The Massachusetts special election to fill John Kerry's vacancy is a statistical dead heat. Markey's rather unimpressive record after nearly four decades in Congress seems to be keeping from jumping ahead in the polls, despite the Bay State being a Democratic stronghold. Republicans have been hammering Markey on his 1992 ethics investigation, and the ninety-two bounced checks that contributed to the closure of the House bank. While the poll was conducted by a Republican pollster, it's the independents that really stand out. They're a major voting bloc in the state, as indies make up more than half of the electorate. In all, the Hill reported yesterday that:
[O]nMessage Inc., gives Markey 46 percent support to Gomez's 43 percent, with 11 percent of respondents undecided. Markey's lead is within the poll's 3.4 percent margin of error, indicating the race is a statistical dead heat.
Both Markey and Gomez have similarly high favorables overall, but fewer respondents view Gomez unfavorably than Markey, likely due to the fact that voters haven't yet tuned into the race and still don't know much about him.
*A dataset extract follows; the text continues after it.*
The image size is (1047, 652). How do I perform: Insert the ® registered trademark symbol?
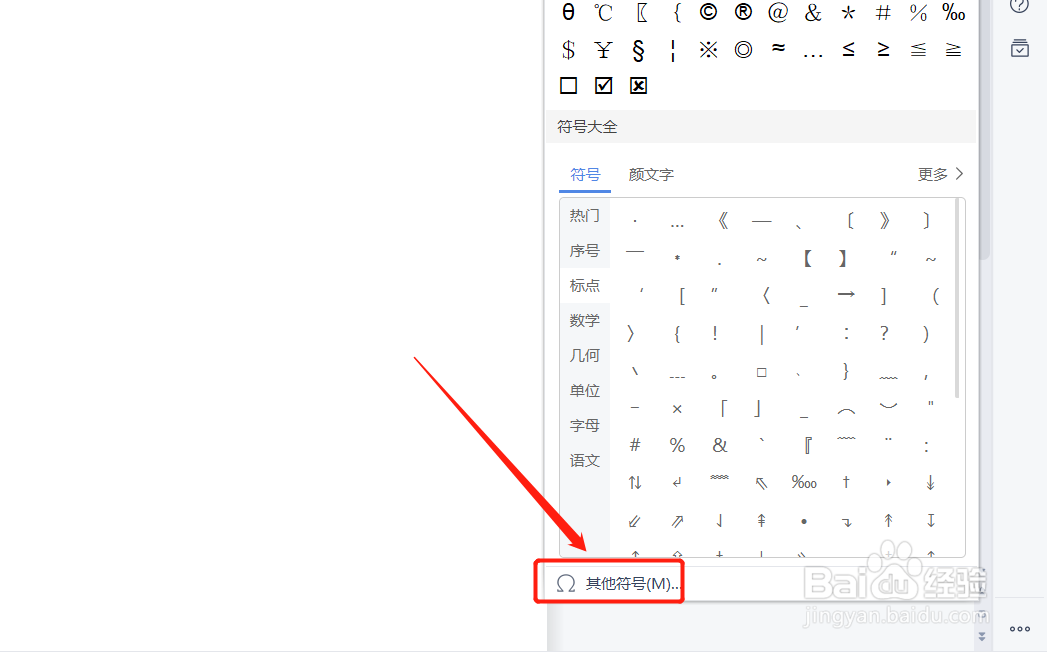coord(743,12)
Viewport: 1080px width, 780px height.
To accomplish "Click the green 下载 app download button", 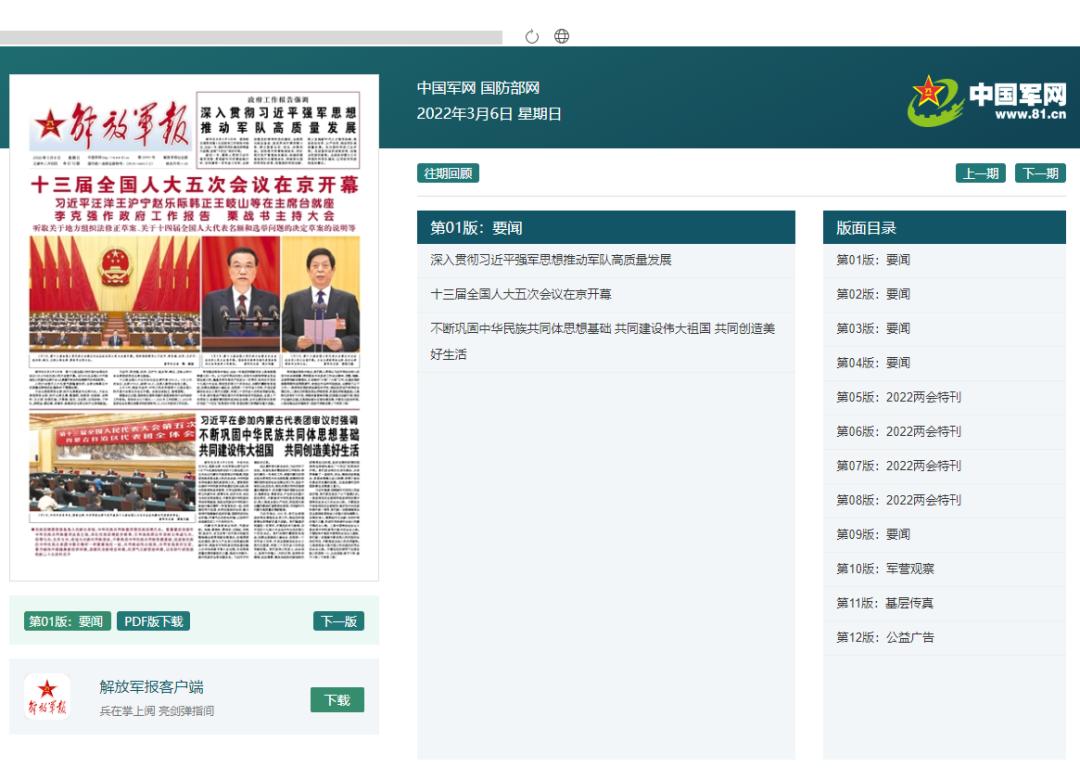I will [x=337, y=700].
But Gomez fares better among independents, a key voting bloc in Massachusetts, as more than half of the state's voters aren't registered with either party. Only 10 percent of independents view him negatively, while 44 percent view Markey negatively, putting Markey underwater with independents.
The internal poll was conducted among 800 likely special election voters from May 5-7.
Pollster Wes Anderson writes in his memo on the survey that Markey can't continue to be seen so negatively by independents "and hope to win."
The special election will be held on June 25. Markey has some work to do.